Continued from Newsletters vs. statement inserts

Inserts show limited appeal, no sales advantage
The results of the study serve as a testament to the power of newsletters. The study clearly shows that statement inserts appeal to only a small segment of the cardmember base and offer no significant advantage in their ability to generate response.

In fact, the majority of insert recipients did not feel that inserts are a good way to communicate with cardmembers, nor did they find the information useful to them.

Interestingly, the negative feelings toward inserts spilled over into service ratings as well: Newsletter recipients were 33% more likely to be "very satisfied" with the overall service provided by the card issuer.
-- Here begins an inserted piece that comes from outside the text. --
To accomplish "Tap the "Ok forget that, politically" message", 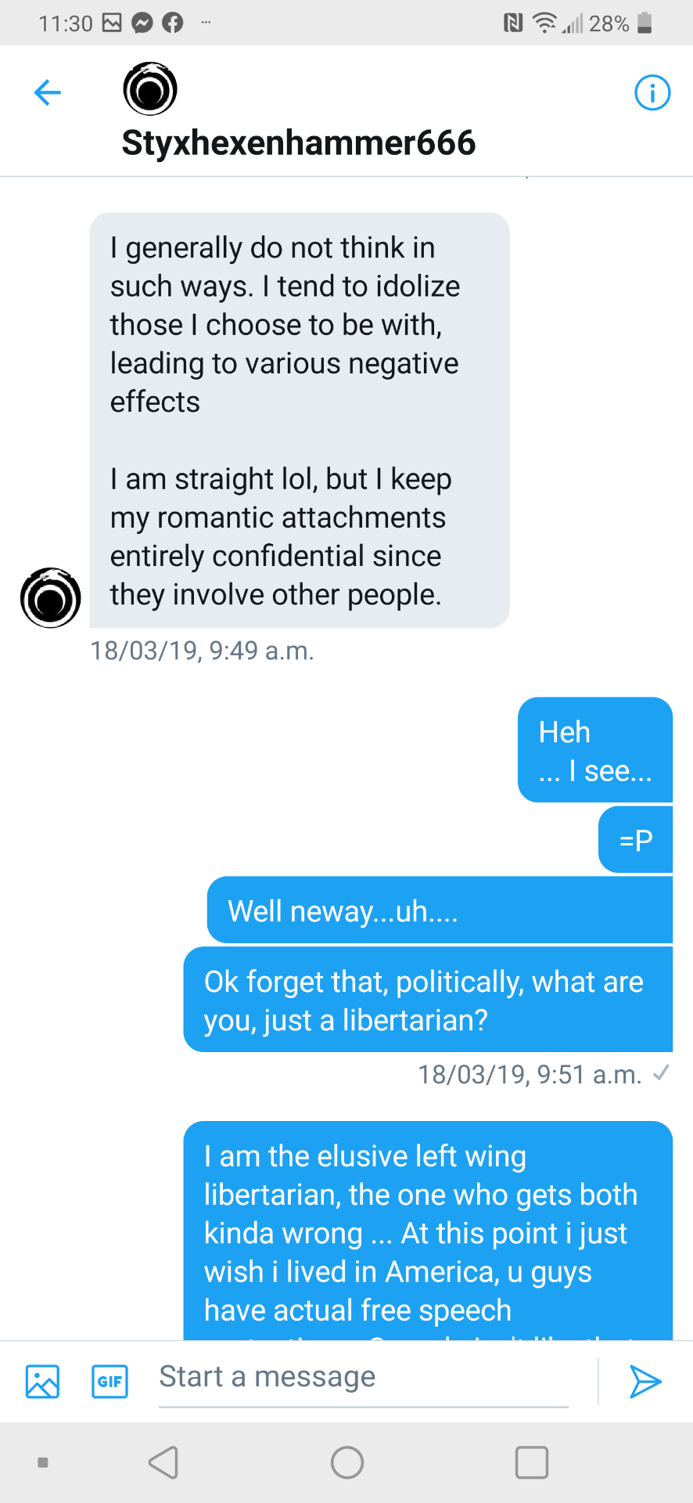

Results give newsletters a strong edge
Newsletters appealed to a larger segment of the cardmember base, and were equally effective in garnering response to offers. In fact, newsletter respondents were twice as likely to have positive reactions to messages overall.

Readership of newsletters reached 61% after just three issues, and nearly 70% of the newsletter recipients surveyed felt that the newsletter helped them better understand the benefits of using their cards.

More than two-thirds of the newsletter recipients agreed that newsletters are a good way to communicate with cardmembers. An equal number agreed that receiving the newsletter made them feel more valued as customers.

Half of the newsletter recipients surveyed agreed that they would consider making a purchase in the future based on information received in newsletters. And three out of five said the newsletter provided more reasons and ways to use their cards.

25% of respondents indicated that they tried a service or product featured in the newsletters.